For detailed information on the scope of these finishing standards, please consult with our sales representatives.

CLT (Cross Laminated Timber) is a structural material in the form of panels that we use to build our modules. It is entirely made from solid wood and typically consists of 3, 5, or 7 layers of wooden sheets, alternately glued together in perpendicular orientation. This layering provides high strength in both directions and substantial rigidity to the structure. The types of wood commonly used are mainly higher-grade spruce and fir.

Precision and quality of execution – CLT panels are manufactured in the factory and cut to project-specific dimensions using CNC machines with an accuracy of up to 1 mm, eliminating dimensional errors commonly seen in concrete and masonry buildings. With CLT technology, there is no need to re-mill door openings that don’t fit or remeasure walls after they have been erected. Doors can be ordered in advance since the door openings in CLT panels are cut to 1 mm precision.

Durability – CLT is a highly robust and durable building material capable of withstanding significant multi-directional loads, unlike traditional structural wood. This strength comes from the cross-lamination bonding technique.

Assembly time – With the CLT panels custom-made in the factory, construction time is significantly reduced compared with concrete and masonry techniques. Additionally, modular construction transfers most of the building process to the factory where our modules are manufactured. As a result, on-site assembly can be completed in just a few days, making the home ready for occupancy much faster than in the case of traditional technologies.

Excellent thermal and insulation properties – CLT panels offer better thermal properties compared with concrete and masonry, allowing to use thinner layers of thermal insulation on walls, floors, and roofs, which translates into a lower construction cost. Our modular homes meet low-energy building criteria.

Air tightness and vapor permeability – CLT is believed to be one of the most airtight construction materials, allowing for automatic regulation of humidity levels inside buildings.

Phase-shift effect – Cross-laminated timber buildings do not heat up quickly in hot weather or cool down abruptly during sudden temperature drops. External temperature changes affect internal temperatures with a delay.

Excellent acoustic properties.

Fire resistance – CLT structures exhibit high fire resistance due to the inside-to-outside charring process. The charred layer of wood restricts access of oxygen to the core, which slows down combustion. Fire resistance class of CLT: D-s2, d0.

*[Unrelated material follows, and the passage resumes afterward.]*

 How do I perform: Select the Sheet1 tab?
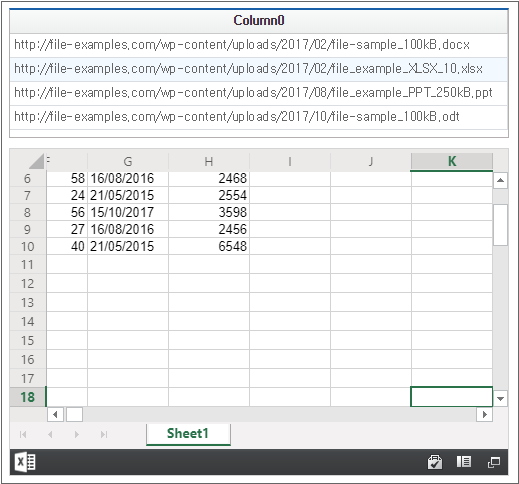(188, 434)
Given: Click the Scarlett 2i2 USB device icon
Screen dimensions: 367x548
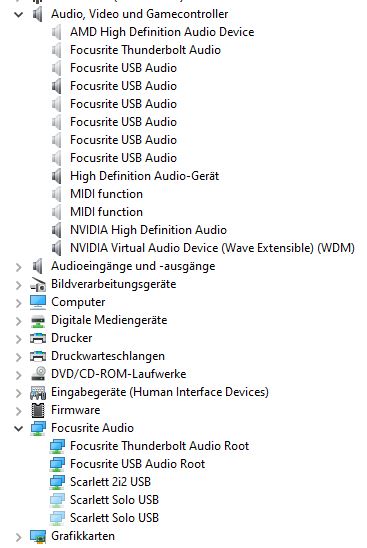Looking at the screenshot, I should pyautogui.click(x=57, y=482).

Lower self-weight – Owing to the high strength of CLT panels and minimal thickness of the structural elements (walls and floors), the overall weight of the building is much lower compared with concrete and masonry structures, resulting in significantly lower foundation costs. At the same time, CLT panels are made from solid wood, ensuring stability even in strong wind conditions, unlike timber frame constructions.

Environmental benefits – Wood, used as the natural raw material for manufacturing CLT panels, offers numerous advantages over conventional technologies: it is renewable – constantly replenishing; it is a natural carbon sink, absorbing CO^₂ and actively contributing to climate protection; it is a natural energy store; it can be recycled in a 100% environmentally friendly way. Wood is beautiful and cozy – using CLT as the structure for our modules, we emphasize the beauty of wood as a natural material. A CLT home is cozy not only because it’s warm, but also because staying in a wooden home has a calming effect on the senses, improves your mood, and the smell of wood promotes relaxation.

The first step in CLT panel production involves acquiring raw wooden boards, which are dried, planed, and cut, and then joined with micro-joints to form long lamellas. Each layer of CLT must be made from wood of the same strength class. Typically, the higher strength classes (C24 and above) are used for the longitudinal layers, whereas the perpendicular layers are made from at least C16 strength wood. Spruce is the type of wood we use the most commonly. The boards used for CLT elements typically range in thickness between 10 and 50 mm.

The second stage of production entails arranging the prepared wooden lamellas in layers that are perpendicular to each other and gluing them together to create the finished CLT product. The panels consist of an odd number of layers – 3, 5, or 7. Melamine (MUF) and polyurethane (PUR) adhesives are commonly used for bonding the individual layers. These adhesives must meet strict formaldehyde emission standards and are harmless to the health during production, use, and even in the case of a fire. Glued does not need to be applied to the side surface of the battens, which can be spaced up to 6 mm apart. Cross-laminated timber is glued in hydraulic or vacuum presses. In both cases, the appropriate pressure is applied to the bonded elements to ensure a durable connection.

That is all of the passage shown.